42. The method according to any one of claims 22 to 41, wherein the wireless communication device (10, 11 ; 1400) is a non-access point station and the further wireless communication device is a non-access point station.

43. The method according to any one of claims 22 to 42, wherein the wireless communication device (10, 11 ; 1400) is an access point station and the further wireless communication device (10, 11; 1400) is an access point station.

44. The method according to any one of claims 22 to 43, wherein the wireless communication device (10, 11 ; 1400) is a non-access point station and the further wireless communication device (10, 11 ; 1400) is an access point station.

45. The method according to any one of claims 22 to 44, wherein the wireless communication system is based on a Wireless Local Area Network technology according to the IEEE 802.11 standards family.

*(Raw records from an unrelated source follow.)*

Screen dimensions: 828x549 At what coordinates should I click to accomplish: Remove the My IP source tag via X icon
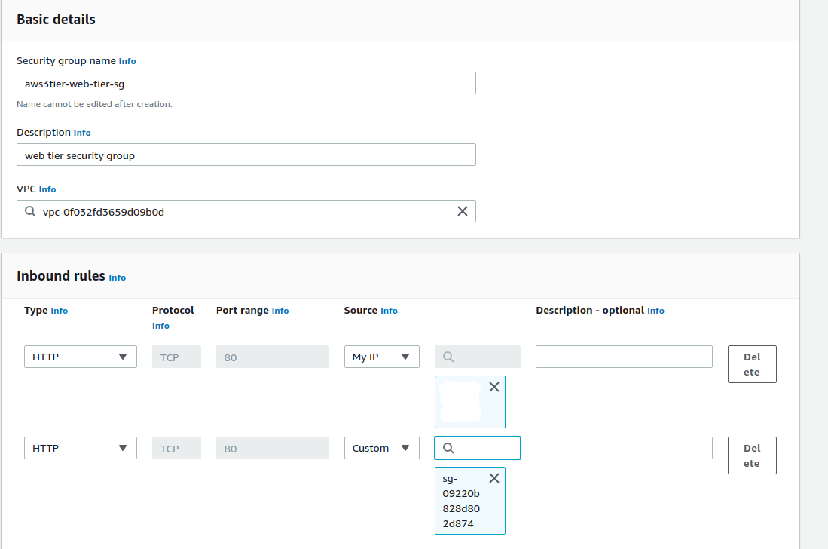click(x=494, y=386)
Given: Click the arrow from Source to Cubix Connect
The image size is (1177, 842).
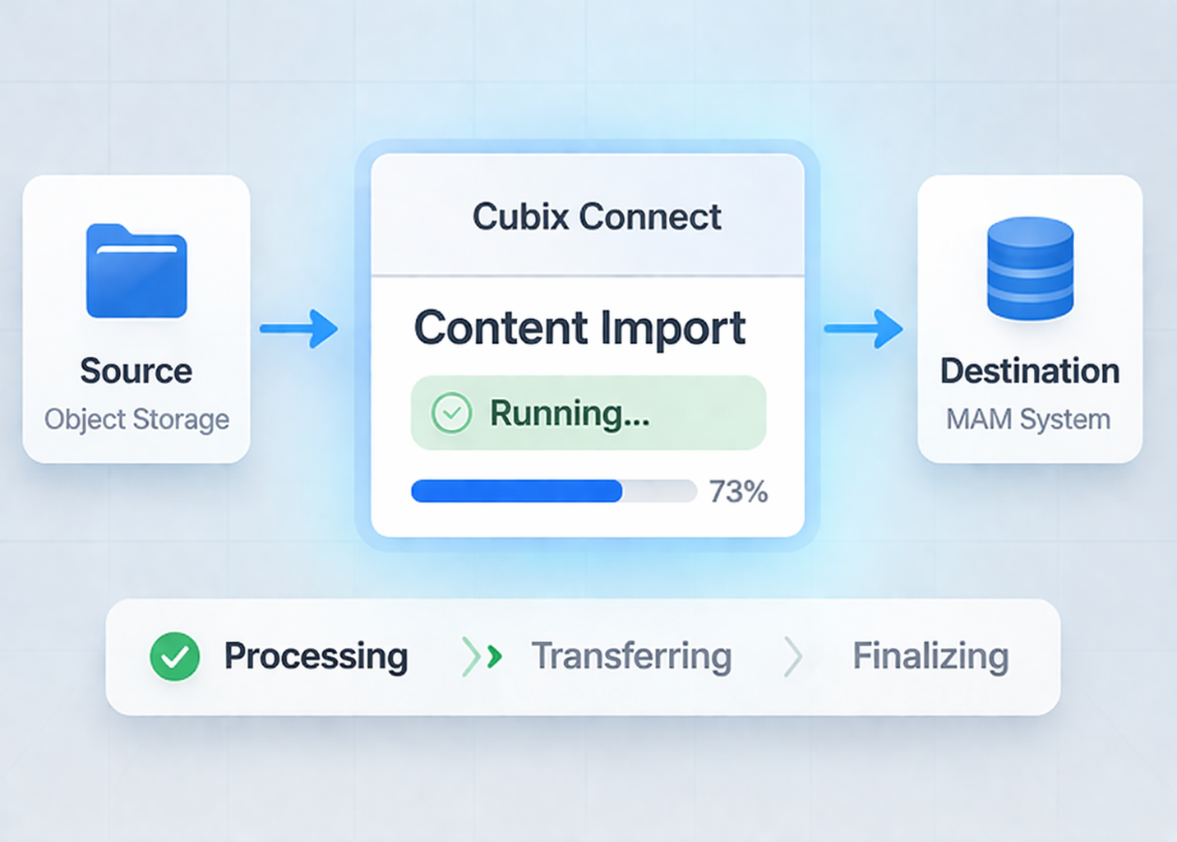Looking at the screenshot, I should (298, 329).
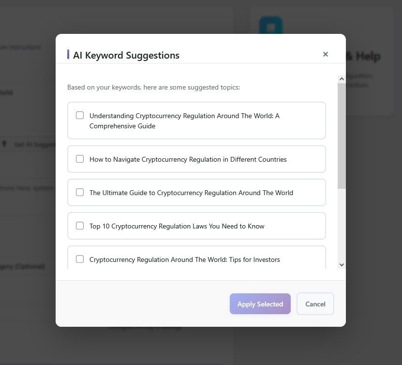Click the purple accent bar beside dialog title
Screen dimensions: 402x365
pos(68,55)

46. A wireless communication device (10, 11 ; 1400) for a wireless communication system, the wireless communication device (10, 11 ; 1400) being configured to: during ongoing communication of data in the wireless communication system, send a first wireless transmission indicating a change of a need to communicate a data subject to a latency requirement and comprising information on the data to be communicated; and in response to sending the first wireless transmission, communicate the data subject to the latency requirement in a second wireless transmission.

47. The wireless communication device (10, 11 ; 1400) according to claim 46, wherein the wireless communication device (10, 11 ; 1400) is configured to perform a method according to any one of claims 2 to 21 .

48. The wireless communication device (10, 11 ; 1400) according to claim 46 or 47, comprising: at least one processor (1450), and a memory (1460) containing program code executable by the at least one processor (1450), whereby execution of the program code by the at least one processor (1450) causes the wireless communication device (10, 11 ; 1400) to perform a method according to any one of claims 1 to 21.

49. A wireless communication device (10, 11 ; 1400) for a wireless communication system, the wireless communication device (10, 11 ; 1400) being configured to: during communication of data in the wireless communication system, receive a first wireless transmission from a further wireless communication device (10, 11 ; 1400), the first wireless transmission indicating a change of a need of the further wireless communication device (10, 11 ; 1400) to communicate data subject to a latency requirement and comprising information on the data to be communicated; and based on the first wireless transmission, adapt communication of the data subject to the latency requirement in a second wireless transmission.

50. The wireless communication device (10, 11 ; 1400) according to claim 49, wherein the wireless communication device (10, 11 ; 1400) is configured to perform a method according to any one of claims 23 to 45.

51. The wireless communication device (10, 11 ; 1400) according to claim 49 or 50, comprising: at least one processor (1450), and a memory (1460) containing program code executable by the at least one processor (1450), whereby execution of the program code by the at least one processor (1450) causes the wireless communication device (10, 11 ; 1400) to perform a method according to any one of claims 22 to 45.

52. A computer program or computer program product comprising program code to be executed by at least one processor (1450) of a wireless communication device (10, 11 ; 1400), whereby execution of the program code causes the wireless communication device (10, 11 ; 1400) to perform a method according to any one of claims 1 to 45.